◆ PROBLEM TO WORK ON
From the records below, transcribe exactly the lines that begin at the line with "Image resolution: width=720" and end at the line with "Task: Click the window", both included.

□ □ □ □ □

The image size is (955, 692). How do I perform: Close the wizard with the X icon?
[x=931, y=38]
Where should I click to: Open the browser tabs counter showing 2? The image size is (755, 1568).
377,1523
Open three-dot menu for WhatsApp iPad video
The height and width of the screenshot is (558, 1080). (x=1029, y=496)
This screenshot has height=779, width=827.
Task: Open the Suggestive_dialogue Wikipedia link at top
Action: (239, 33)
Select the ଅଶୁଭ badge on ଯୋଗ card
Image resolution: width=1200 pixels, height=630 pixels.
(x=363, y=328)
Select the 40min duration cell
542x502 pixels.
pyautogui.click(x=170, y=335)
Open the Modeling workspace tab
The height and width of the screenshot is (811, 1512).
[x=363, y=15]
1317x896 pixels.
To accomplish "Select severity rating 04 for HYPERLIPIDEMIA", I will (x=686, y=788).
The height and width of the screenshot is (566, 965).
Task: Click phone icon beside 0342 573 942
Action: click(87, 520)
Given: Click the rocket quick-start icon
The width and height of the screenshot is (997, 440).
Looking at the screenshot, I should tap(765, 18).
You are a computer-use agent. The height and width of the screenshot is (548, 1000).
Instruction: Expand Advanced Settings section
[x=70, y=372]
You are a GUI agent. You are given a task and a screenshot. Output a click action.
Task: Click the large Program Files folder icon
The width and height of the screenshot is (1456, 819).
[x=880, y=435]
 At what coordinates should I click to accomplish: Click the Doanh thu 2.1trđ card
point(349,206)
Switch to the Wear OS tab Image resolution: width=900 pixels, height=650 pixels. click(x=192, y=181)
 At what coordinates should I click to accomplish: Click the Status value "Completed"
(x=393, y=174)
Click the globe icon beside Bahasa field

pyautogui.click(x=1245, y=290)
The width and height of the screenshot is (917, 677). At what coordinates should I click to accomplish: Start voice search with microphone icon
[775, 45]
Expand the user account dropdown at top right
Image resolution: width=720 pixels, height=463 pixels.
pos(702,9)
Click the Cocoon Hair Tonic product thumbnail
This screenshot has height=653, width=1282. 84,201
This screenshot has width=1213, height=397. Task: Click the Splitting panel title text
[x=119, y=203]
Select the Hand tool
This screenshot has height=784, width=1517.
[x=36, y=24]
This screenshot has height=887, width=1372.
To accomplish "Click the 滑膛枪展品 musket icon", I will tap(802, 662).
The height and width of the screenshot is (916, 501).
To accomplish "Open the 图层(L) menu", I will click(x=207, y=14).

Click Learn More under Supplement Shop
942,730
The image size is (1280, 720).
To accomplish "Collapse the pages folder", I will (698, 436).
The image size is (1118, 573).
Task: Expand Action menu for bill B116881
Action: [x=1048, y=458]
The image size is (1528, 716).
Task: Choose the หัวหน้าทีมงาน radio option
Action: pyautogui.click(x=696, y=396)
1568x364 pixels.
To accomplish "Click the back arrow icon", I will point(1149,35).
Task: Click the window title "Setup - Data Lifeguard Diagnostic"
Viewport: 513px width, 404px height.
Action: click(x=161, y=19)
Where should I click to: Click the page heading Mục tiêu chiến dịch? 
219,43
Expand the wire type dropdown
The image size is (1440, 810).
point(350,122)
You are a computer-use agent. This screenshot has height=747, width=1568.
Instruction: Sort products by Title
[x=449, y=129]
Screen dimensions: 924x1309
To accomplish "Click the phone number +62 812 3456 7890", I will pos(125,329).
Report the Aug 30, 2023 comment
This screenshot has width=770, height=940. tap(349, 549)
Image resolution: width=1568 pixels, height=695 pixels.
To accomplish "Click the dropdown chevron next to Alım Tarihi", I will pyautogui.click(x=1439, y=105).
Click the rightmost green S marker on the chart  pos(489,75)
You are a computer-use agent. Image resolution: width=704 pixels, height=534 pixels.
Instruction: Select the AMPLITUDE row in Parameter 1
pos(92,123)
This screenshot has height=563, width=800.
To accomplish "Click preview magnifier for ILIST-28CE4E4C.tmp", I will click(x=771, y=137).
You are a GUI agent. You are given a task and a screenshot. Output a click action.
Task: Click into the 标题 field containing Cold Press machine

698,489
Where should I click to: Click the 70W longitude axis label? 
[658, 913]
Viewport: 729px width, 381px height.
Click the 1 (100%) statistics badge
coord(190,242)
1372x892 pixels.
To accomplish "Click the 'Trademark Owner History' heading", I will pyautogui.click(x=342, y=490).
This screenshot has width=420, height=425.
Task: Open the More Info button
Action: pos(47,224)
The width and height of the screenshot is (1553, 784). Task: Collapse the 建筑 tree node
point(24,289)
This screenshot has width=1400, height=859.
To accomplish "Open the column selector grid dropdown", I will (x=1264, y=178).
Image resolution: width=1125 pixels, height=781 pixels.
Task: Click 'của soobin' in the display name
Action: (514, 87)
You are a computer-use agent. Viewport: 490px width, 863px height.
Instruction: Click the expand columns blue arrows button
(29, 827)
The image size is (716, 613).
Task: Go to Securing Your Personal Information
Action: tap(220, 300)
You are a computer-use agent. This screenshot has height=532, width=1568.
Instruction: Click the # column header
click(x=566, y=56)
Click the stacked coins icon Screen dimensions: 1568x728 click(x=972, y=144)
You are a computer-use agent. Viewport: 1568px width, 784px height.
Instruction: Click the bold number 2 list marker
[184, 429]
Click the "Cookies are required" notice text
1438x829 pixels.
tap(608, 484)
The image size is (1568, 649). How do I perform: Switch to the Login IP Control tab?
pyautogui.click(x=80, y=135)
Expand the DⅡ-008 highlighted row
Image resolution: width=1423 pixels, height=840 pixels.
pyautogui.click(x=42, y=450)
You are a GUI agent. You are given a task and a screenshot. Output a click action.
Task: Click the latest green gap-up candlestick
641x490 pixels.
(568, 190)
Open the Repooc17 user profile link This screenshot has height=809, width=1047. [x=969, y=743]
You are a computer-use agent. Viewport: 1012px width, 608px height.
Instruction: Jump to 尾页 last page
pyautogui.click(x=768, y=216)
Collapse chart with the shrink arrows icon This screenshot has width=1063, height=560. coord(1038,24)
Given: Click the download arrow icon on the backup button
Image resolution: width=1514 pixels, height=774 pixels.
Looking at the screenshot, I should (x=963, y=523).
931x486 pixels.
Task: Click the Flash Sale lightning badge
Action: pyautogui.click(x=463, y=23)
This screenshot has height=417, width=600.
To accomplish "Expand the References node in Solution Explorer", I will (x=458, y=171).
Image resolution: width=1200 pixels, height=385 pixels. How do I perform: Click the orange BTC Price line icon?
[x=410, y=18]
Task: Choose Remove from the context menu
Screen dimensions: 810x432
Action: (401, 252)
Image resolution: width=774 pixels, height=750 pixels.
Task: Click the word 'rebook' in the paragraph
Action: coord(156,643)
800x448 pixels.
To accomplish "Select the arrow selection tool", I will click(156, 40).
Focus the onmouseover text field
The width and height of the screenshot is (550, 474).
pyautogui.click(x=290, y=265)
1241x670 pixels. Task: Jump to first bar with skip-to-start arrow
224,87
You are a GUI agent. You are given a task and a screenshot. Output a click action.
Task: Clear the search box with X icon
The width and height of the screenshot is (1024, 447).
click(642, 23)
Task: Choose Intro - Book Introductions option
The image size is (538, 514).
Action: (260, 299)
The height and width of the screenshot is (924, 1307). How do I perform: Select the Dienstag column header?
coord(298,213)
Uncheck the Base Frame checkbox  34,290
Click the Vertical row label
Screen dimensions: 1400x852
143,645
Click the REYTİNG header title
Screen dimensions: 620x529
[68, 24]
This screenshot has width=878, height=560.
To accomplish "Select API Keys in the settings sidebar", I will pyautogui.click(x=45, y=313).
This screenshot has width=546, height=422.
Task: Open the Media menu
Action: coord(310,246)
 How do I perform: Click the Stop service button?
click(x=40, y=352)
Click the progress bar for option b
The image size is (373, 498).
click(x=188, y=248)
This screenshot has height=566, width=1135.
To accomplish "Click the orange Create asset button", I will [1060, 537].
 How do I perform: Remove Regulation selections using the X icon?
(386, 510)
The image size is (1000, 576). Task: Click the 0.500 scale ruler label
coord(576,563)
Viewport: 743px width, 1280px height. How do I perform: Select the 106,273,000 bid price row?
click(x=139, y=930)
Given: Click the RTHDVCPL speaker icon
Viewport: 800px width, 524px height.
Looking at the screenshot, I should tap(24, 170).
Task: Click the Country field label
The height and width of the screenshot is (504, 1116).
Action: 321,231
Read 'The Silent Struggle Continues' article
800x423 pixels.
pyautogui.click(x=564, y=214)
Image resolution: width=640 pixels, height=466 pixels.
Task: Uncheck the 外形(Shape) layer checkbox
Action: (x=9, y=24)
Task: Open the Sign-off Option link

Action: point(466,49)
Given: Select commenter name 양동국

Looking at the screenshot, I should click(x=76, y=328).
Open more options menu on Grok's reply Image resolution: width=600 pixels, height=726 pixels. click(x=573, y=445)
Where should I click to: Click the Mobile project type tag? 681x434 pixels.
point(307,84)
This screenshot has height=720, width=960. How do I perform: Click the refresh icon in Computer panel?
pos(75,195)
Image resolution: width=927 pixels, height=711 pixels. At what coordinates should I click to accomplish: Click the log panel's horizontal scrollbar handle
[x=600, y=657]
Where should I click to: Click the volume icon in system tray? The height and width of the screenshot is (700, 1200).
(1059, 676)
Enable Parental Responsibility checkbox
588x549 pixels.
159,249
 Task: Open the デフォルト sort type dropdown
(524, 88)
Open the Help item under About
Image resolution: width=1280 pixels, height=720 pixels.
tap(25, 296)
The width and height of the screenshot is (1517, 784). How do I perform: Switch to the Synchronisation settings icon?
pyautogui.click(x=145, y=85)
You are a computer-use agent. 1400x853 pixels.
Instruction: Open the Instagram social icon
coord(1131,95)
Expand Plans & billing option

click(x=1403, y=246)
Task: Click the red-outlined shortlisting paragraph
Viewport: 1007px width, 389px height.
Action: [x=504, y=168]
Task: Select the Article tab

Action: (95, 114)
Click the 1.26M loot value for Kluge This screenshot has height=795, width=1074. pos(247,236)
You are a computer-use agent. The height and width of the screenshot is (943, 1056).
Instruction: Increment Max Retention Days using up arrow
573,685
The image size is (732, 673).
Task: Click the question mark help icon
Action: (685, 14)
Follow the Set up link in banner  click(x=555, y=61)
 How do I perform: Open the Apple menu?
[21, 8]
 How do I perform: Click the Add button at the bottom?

□ □ □ □ □

◆ THE COMPLETED TASK
Image resolution: width=720 pixels, height=463 pixels.
pos(702,9)
Click the Cocoon Hair Tonic product thumbnail
This screenshot has height=653, width=1282. 84,201
This screenshot has width=1213, height=397. Task: Click the Splitting panel title text
[x=119, y=203]
Select the Hand tool
This screenshot has height=784, width=1517.
[x=36, y=24]
This screenshot has height=887, width=1372.
To accomplish "Click the 滑膛枪展品 musket icon", I will tap(802, 662).
The height and width of the screenshot is (916, 501).
To accomplish "Open the 图层(L) menu", I will click(x=207, y=14).

Click Learn More under Supplement Shop
942,730
The image size is (1280, 720).
To accomplish "Collapse the pages folder", I will (698, 436).
The image size is (1118, 573).
Task: Expand Action menu for bill B116881
Action: [x=1048, y=458]
The image size is (1528, 716).
Task: Choose the หัวหน้าทีมงาน radio option
Action: pyautogui.click(x=696, y=396)
1568x364 pixels.
To accomplish "Click the back arrow icon", I will point(1149,35).
Task: Click the window title "Setup - Data Lifeguard Diagnostic"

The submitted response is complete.